Aim of the exercise
In the entries below, find every line with "price" and copy it.

Listed entries
··········

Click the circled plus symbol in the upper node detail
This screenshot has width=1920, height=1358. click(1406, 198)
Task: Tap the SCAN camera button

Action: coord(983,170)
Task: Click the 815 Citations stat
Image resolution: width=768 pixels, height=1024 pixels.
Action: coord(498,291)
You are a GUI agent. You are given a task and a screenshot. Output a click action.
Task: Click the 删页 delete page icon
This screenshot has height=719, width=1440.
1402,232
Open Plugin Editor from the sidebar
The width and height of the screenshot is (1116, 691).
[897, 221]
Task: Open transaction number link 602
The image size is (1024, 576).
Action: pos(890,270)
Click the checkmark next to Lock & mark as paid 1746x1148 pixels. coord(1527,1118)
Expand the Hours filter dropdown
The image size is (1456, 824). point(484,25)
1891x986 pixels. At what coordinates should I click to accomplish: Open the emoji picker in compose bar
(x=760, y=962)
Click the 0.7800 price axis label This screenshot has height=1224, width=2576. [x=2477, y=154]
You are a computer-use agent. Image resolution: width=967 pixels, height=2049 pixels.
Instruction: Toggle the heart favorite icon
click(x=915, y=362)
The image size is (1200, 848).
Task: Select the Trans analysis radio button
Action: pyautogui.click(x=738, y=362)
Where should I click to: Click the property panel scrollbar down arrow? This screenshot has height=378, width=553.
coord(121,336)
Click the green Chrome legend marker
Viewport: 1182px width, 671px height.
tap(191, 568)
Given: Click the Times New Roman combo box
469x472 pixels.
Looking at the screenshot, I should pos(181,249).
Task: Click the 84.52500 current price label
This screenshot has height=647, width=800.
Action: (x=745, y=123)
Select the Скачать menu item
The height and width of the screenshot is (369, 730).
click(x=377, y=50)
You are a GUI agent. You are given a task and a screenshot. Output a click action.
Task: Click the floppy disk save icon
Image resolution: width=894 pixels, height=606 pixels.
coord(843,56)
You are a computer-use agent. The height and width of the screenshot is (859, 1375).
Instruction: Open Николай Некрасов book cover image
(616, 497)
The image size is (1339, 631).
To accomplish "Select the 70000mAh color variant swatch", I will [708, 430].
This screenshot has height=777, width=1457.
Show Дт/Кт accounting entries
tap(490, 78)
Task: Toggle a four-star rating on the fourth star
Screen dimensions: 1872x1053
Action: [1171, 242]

··········

Task response
Click the 0.7800 price axis label This screenshot has height=1224, width=2576. [x=2477, y=154]
Task: Click the 84.52500 current price label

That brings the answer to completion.